It was October 1945, a month after the Japanese had surrendered. World War II was over, but due to poor communications, some enemy forces didn’t realize the fighting was finished. Ensign Stark, anxiously awaiting news of his transfer back to the states, received orders to take his PT 222 and rescue a coast-watching radio outpost from an island just east of Mindoro.
It was a stormy day. Large breakers crashed against the shoreline. The PT could get no closer than 200 yards to shore. Skipper Stark ordered the inflation of a lifeboat he would row to the beach and attempt to evacuate the four coast watchers. Paddling in proved to be almost impossible and the raft was upset in the surf three times. Struggling back on board, Stark’s raft was suddenly lifted on a breaker and tossed 50 feet, high and dry onto the sand.
Now he needed to get personnel off the beach. Taking two of the radio operators, Stark paddled desperately against the oncoming breakers. Twice they were overturned but all clung to the raft and eventually made it to the PT. Stark’s crew had been battered dealing with the storm-tossed ocean and were not able to help. Although exhausted, Stark needed to return to the beach for the two remaining personnel.
The second trip was not as difficult. He was only thrown out of the raft twice.

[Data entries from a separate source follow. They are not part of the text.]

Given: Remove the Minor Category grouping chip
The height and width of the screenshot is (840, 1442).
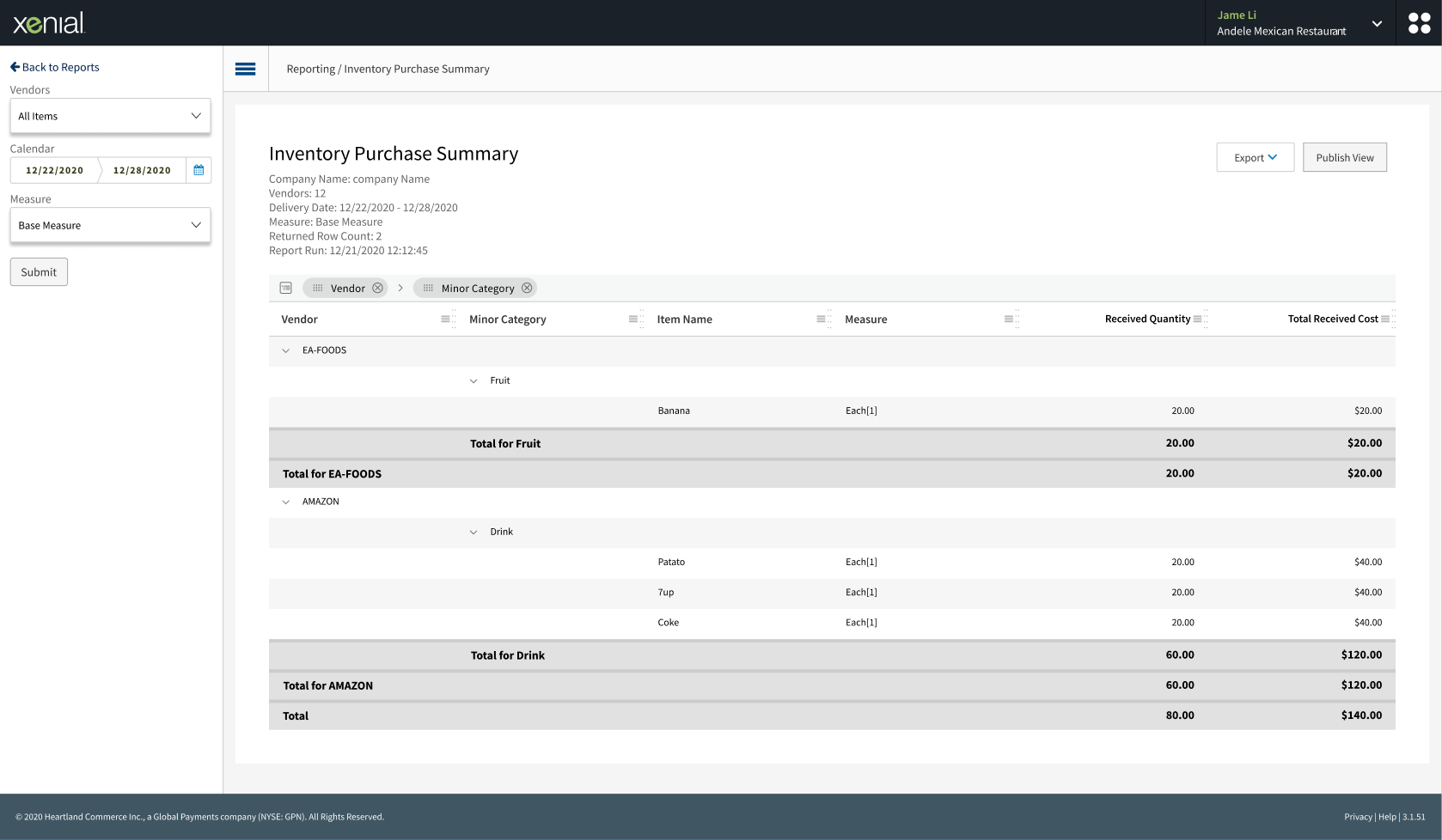Looking at the screenshot, I should pyautogui.click(x=527, y=288).
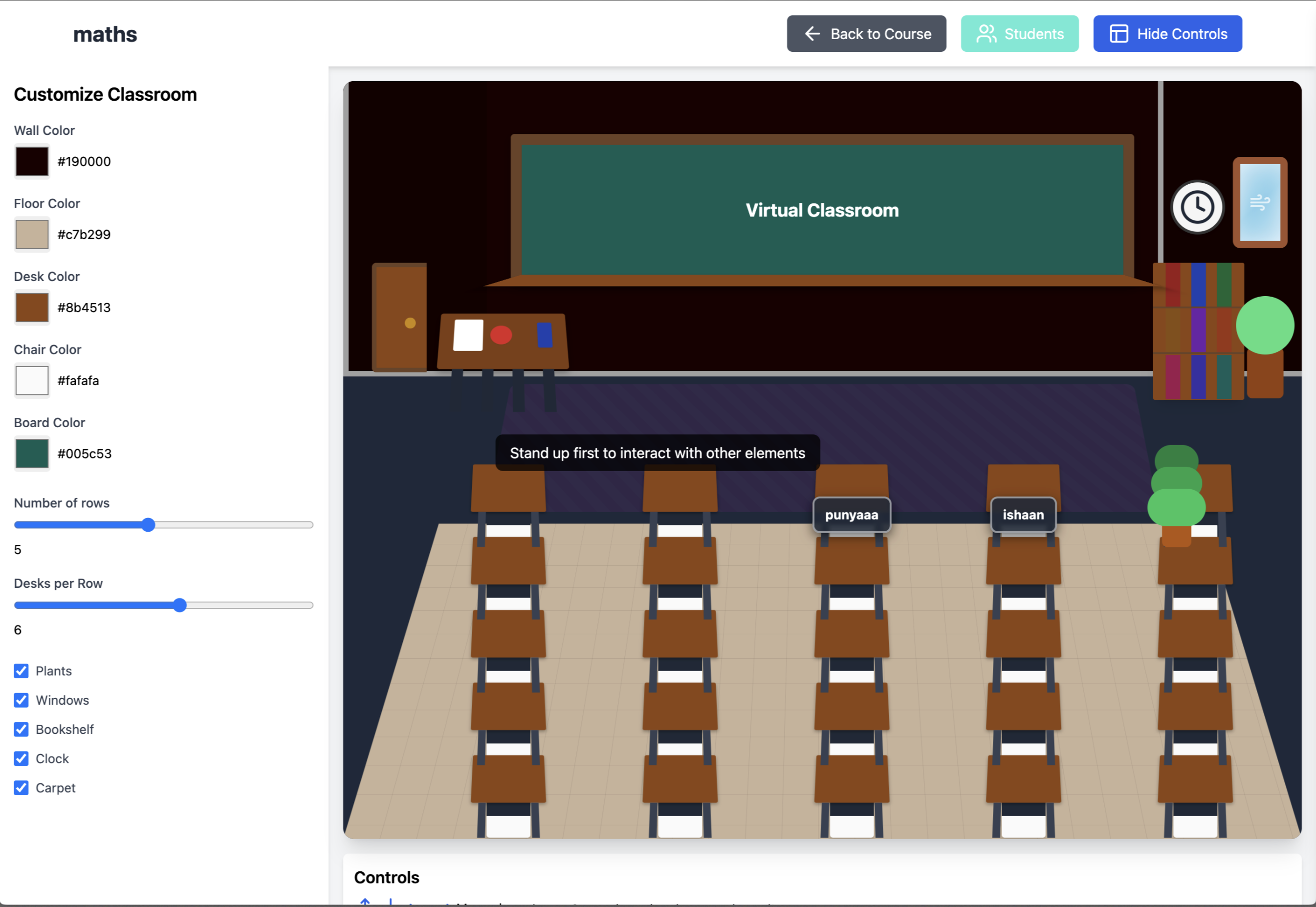Click the Back to Course button
Screen dimensions: 1316x907
866,34

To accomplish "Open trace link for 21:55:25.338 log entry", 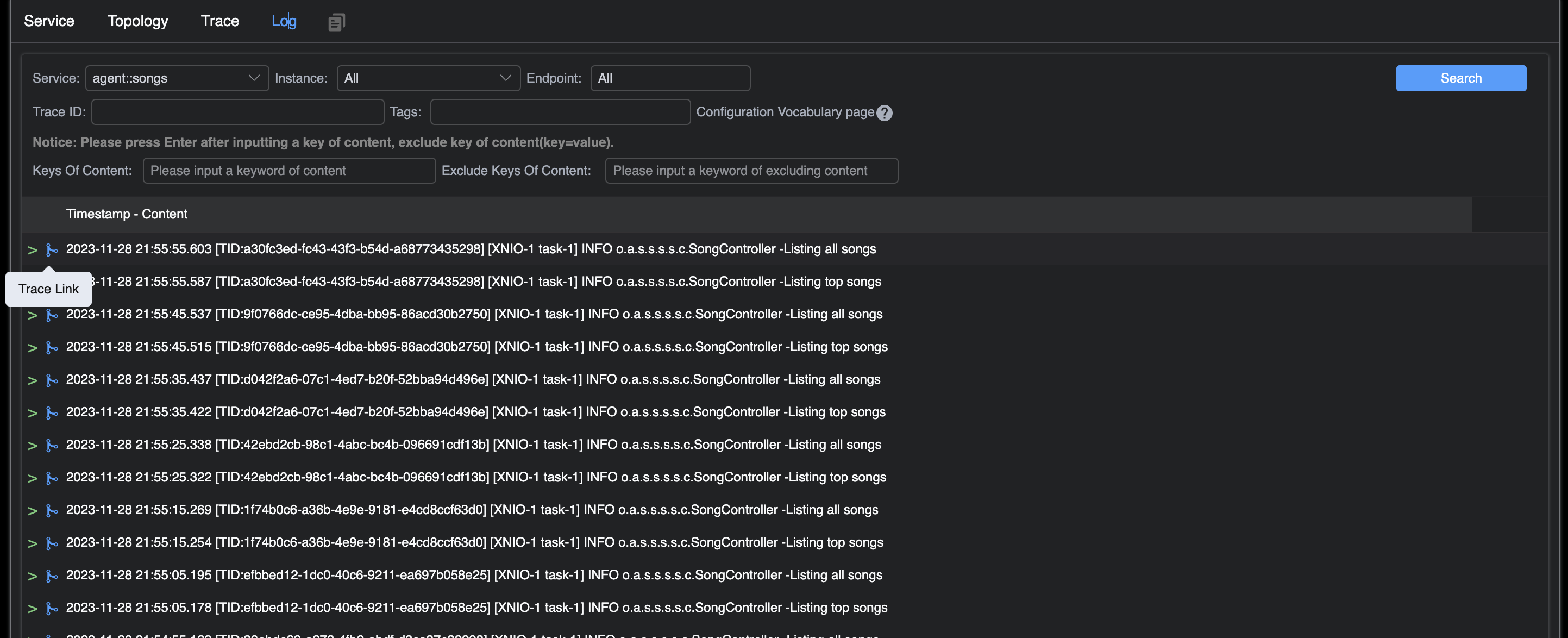I will click(52, 445).
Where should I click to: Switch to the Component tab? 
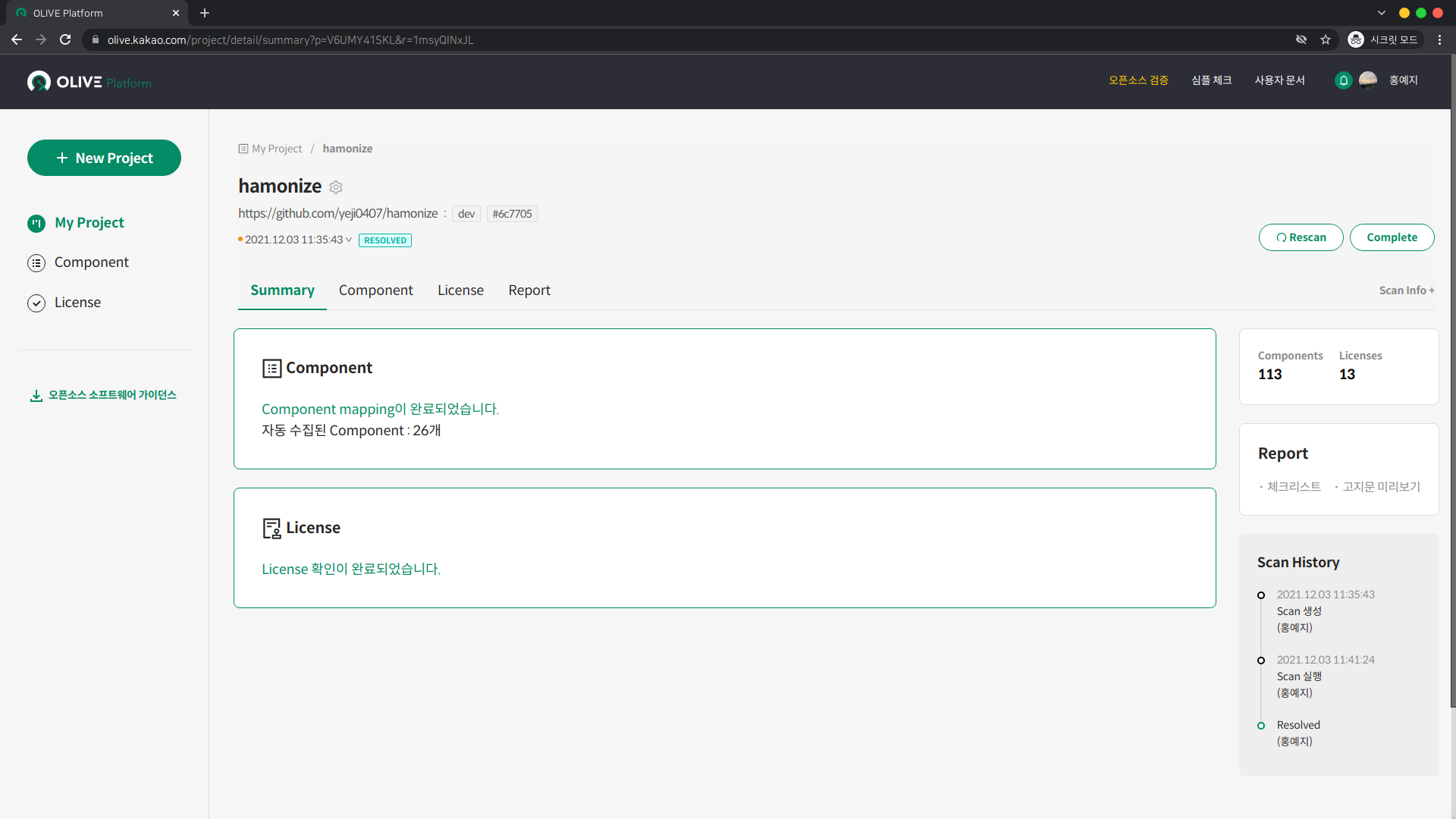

When retrieving the personnel, rather than risk an upset, Stark swam the 200 yards, towing the two evacuees in the raft out to the PT. Completely spent by his efforts, he had to be lifted out of the water onto the boat’s deck.
The episode was recorded in a journal kept by one of the crewmembers. This was not a war story involving enemy action, but life-threatening nonetheless. I am proud of my dad, Ensign James Stark, Sr, USN.